The project is organized into several classes, each handling a specific part of the process:

  1. ArgumentParser: Handles parsing and validation of command-line arguments.
  2. PipelineCreator: Manages the creation of GStreamer pipelines for video capture.
  3. VideoProcessor: Processes video frames, including displaying and analyzing each frame.
  4. VideoCapture: Processes video capture, managing video capture.

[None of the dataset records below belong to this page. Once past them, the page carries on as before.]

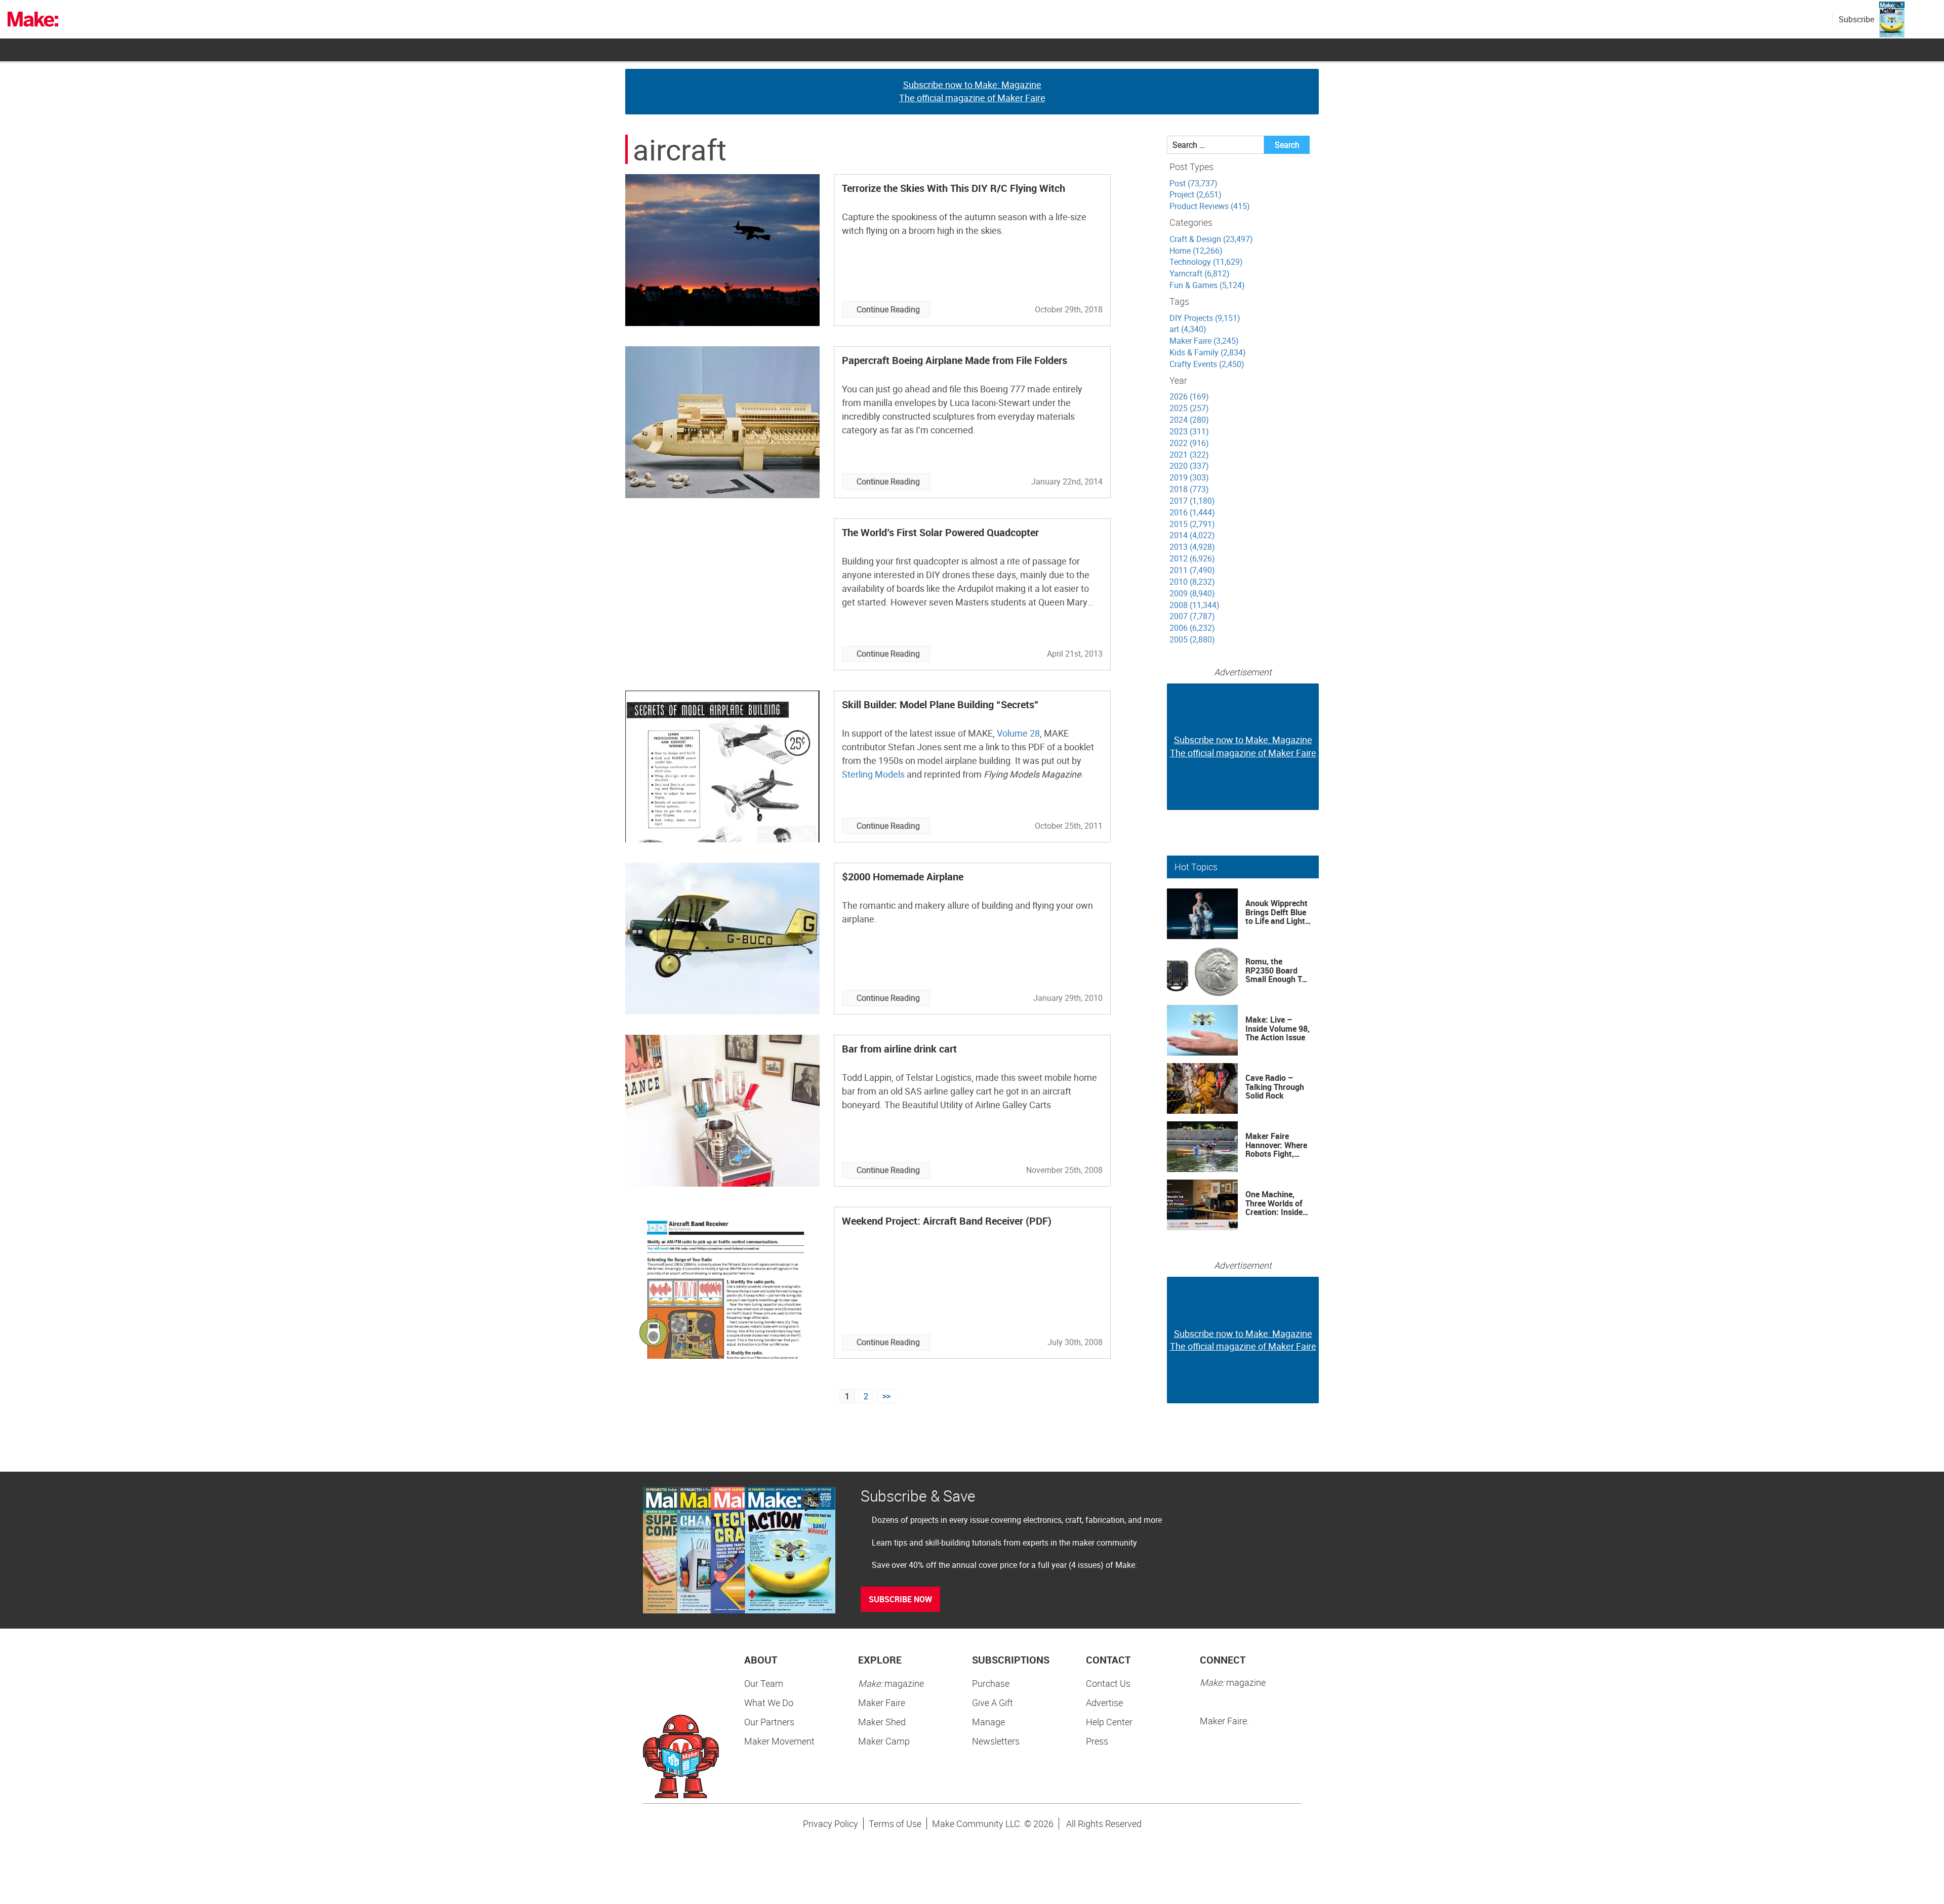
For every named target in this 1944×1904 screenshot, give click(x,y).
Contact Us (1108, 1683)
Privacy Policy (830, 1823)
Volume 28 (1018, 733)
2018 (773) (1189, 489)
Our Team (763, 1683)
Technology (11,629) (1206, 261)
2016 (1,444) (1192, 512)
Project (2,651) (1195, 194)
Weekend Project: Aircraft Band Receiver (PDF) (946, 1221)
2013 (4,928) (1192, 546)
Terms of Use (895, 1823)
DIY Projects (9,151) (1204, 317)
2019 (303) (1189, 477)
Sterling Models (873, 774)
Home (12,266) (1196, 250)
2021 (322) (1189, 454)
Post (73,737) (1193, 183)
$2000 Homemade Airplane (902, 876)
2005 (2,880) (1192, 639)
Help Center (1109, 1722)
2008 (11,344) (1194, 605)
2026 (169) (1189, 396)
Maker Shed (882, 1722)
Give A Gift (992, 1702)
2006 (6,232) (1192, 627)
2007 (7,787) (1192, 616)
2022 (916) (1189, 443)
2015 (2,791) (1192, 524)
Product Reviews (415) (1209, 206)
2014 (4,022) (1192, 535)
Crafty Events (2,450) (1206, 364)
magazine (891, 1683)
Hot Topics (1196, 867)
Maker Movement (779, 1741)
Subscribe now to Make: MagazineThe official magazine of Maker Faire (972, 91)
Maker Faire (881, 1702)
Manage (988, 1722)
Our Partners (769, 1722)
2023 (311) (1189, 431)
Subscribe (1856, 19)
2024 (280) (1189, 419)
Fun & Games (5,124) (1207, 285)
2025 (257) (1189, 408)
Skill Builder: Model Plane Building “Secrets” (940, 704)
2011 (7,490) (1192, 570)
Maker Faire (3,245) (1204, 340)
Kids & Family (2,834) (1207, 352)
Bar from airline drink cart (899, 1049)
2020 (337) (1189, 465)
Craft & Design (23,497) (1211, 239)
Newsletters (996, 1741)
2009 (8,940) (1192, 593)
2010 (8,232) (1192, 581)
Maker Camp (884, 1741)
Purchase (990, 1683)
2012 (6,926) (1192, 558)
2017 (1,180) (1192, 500)
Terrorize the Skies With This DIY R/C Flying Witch (953, 188)
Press (1097, 1741)
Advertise (1104, 1702)
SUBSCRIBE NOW (900, 1599)
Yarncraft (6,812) (1199, 273)
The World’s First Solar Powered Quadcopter (940, 532)
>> (886, 1396)
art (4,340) (1187, 329)
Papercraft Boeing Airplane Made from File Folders (954, 360)
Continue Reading (888, 309)
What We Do (768, 1702)
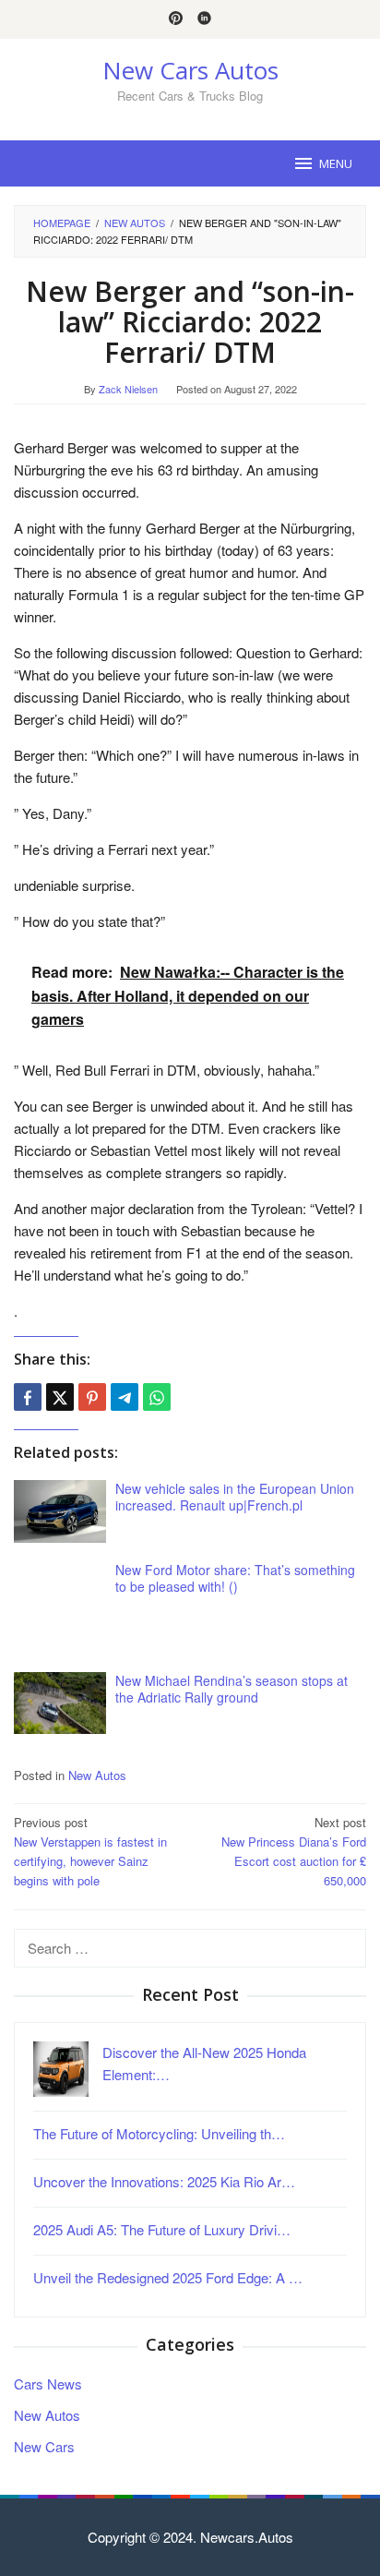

Header and Implementation Files

  • argument_parser.h and argument_parser.cpp
  • pipeline_creator.h and pipeline_creator.cpp
  • video_processor.h and video_processor.cpp
  • video_capture.h and video_capture.cpp

Usage Example

Here is an example of how to integrate image analytics in the video processing loop. Assume you have an image analytics function analyzeImage:

Image Analytics Function

void analyzeImage(const cv::Mat& image) 
{
    // Perform your image analysis here
    cv::Mat result = image.clone();  // Example of processing
    // ... Your analytics code ...
    cv::imshow("Analytics Result", result);
}

Integration in VideoProcessor

In the processVideo function of VideoProcessor, you can integrate the image analytics function:

void VideoProcessor::processVideo(cv::VideoCapture &videoCapture, cv::VideoWriter &writer, std::atomic<bool> &stopProgram) {
    cv::Mat frame;
    while (!stopProgram.load()) 
    {
        auto start_time = std::chrono::high_resolution_clock::now();

        if (!videoCapture.read(frame)) {
            if (videoCapture.get(cv::CAP_PROP_POS_FRAMES) >= videoCapture.get(cv::CAP_PROP_FRAME_COUNT)) {
                spdlog::info("Video playback completed.");
            } else {
                spdlog::error("Unable to read frame from video capture");
            }
            break;
        }

        auto read_time = std::chrono::high_resolution_clock::now();

        // Update global image for multi-threaded access
        GlobalImage::updateImage(frame);

        // Process and display image
        processAndDisplayImage(frame, writer);

        // Analyze image in a separate thread
        std::thread analysisThread([]() {
            cv::Mat image = GlobalImage::getImage();
            analyzeImage(image);
        });
        analysisThread.detach();

        auto process_time = std::chrono::high_resolution_clock::now();

        auto read_duration = std::chrono::duration_cast<std::chrono::milliseconds>(read_time - start_time);
        auto process_duration = std::chrono::duration_cast<std::chrono::milliseconds>(process_time - read_time);
        auto total_duration = std::chrono::duration_cast<std::chrono::milliseconds>(process_time - start_time);

        spdlog::info("Read time: {} ms, Process time: {} ms, Total time: {} ms", read_duration.count(), process_duration.count(), total_duration.count());

        if (cv::waitKey(30) >= 0) {
            break;
        }
    }
}

License

This project is licensed under the MIT License - see the LICENSE file for details.